Enter social media, specifically Facebook, where social cues are limited. It’s easy to ignore the consequences of over sharing with people that you wouldn’t normally air your grievances to and seek out advice and sympathy from people you might not actually “know.” After all, you most likely won’t be running into them at the gym later that day.
Now don’t get me wrong.
It’s healthy to vent, and we all go online for support at times because it’s great to know you can find others dealing with the same things. But Facebook is a social network — not a therapist, not a doctor, not a medical professional —and if you wouldn’t walk up to a casual acquaintance and bitch about your boss, your marriage or your latest health ailment, you shouldn’t post that for everyone online to see and then act shocked when a friend of a friend finds out something you didn’t want them to know.
Plus, there are too many people who literally take the advice — either on medical or psychological issues — as gospel instead of doing the more sane thing, which is seeking out a professional who can offer unbiased and qualified advice without getting caught up in the gossip.

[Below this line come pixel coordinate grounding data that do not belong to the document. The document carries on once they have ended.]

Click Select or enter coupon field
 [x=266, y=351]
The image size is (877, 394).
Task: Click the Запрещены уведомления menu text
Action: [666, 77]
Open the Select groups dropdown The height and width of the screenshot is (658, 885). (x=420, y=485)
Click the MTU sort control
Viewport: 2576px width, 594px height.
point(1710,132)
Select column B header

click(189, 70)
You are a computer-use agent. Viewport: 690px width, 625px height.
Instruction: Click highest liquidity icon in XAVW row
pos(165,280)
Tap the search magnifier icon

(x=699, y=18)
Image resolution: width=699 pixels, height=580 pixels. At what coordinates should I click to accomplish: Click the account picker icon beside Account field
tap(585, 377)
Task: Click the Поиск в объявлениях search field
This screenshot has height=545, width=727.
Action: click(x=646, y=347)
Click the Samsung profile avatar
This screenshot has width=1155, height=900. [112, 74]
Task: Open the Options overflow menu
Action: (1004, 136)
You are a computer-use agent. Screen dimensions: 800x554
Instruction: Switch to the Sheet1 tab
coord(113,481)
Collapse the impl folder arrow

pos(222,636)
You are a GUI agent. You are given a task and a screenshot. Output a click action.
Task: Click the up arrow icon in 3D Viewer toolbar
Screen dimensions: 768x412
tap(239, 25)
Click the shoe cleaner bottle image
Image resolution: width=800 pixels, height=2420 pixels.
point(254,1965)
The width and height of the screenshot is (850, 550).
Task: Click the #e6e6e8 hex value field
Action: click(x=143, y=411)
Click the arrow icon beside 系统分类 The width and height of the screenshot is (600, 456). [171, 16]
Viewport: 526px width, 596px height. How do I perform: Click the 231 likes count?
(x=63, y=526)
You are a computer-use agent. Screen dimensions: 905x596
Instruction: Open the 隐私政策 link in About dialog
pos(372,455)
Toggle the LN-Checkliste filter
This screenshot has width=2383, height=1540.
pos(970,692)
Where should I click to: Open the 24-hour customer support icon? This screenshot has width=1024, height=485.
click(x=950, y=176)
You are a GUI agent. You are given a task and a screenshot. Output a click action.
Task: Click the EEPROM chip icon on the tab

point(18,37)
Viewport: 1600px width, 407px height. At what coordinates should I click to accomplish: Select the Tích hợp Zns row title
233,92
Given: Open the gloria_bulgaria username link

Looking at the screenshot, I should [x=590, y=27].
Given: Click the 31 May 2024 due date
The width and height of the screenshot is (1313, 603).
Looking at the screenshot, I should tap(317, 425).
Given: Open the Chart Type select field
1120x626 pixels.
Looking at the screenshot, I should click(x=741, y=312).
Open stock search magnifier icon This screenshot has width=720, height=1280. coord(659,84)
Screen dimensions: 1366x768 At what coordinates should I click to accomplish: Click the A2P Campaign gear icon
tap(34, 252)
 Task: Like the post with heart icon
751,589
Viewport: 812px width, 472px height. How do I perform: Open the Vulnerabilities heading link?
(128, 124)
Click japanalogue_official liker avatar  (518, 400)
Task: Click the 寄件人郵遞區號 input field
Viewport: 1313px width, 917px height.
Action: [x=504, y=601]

I’m not a professional, but but let me drop a truth on you: If it goes online, it’s fair game.
Of course, obsessive posting and oversharing is only possible because people know that they have “friends” following their every update online who will give them the “likes” and comments they so desperately seek. If nobody followed each other online, there would be no reason for things to be posted. And just as you can walk away from an uncomfortable conversation, you can click away from these rants (even though Facebook almost “forces” you to read posts that have a lot of comments by pushing it to the top of the newsfeed. Damn you, Zuckerberg!)
But it doesn’t change the fact that the line between sharing and oversharing has been blurred. Privacy is getting swapped out for public displays of information (PDIS, you heard it hear first) that years ago would have been kept in a diary or in a conversation with a close friend or trusted therapist.
And while your friends might be on Facebook, Facebook is not your friend. Let me repeat that: Facebook is not your friend. It’s the Internet equivalent to taking out a billboard to share your information with hundreds of thousands of people. Whenever your latest drama or medical issue is resolved, your whole network will still remember intimate details you shared about things they never asked you to share in the first place.
Yes, you might get “likes” or people giving you the reaction you want, but that’s a false sense of validation.
What you don’t see are people hiding your updates, deleting you as a friend or talking to their real friends in real life about how inappropriate it was for you to share what you did. Reality TV is so popular because people like to see a drama queen or a trainwreck so they can be entertained or feel better about themselves. Facebook is no different.
No, we don’t have to follow you – that’s a valid point – but just remember there’s no rewind on the Internet either. Maybe pick up a pencil and paper instead — or better yet, pick up the phone. I can recommend a good shrink.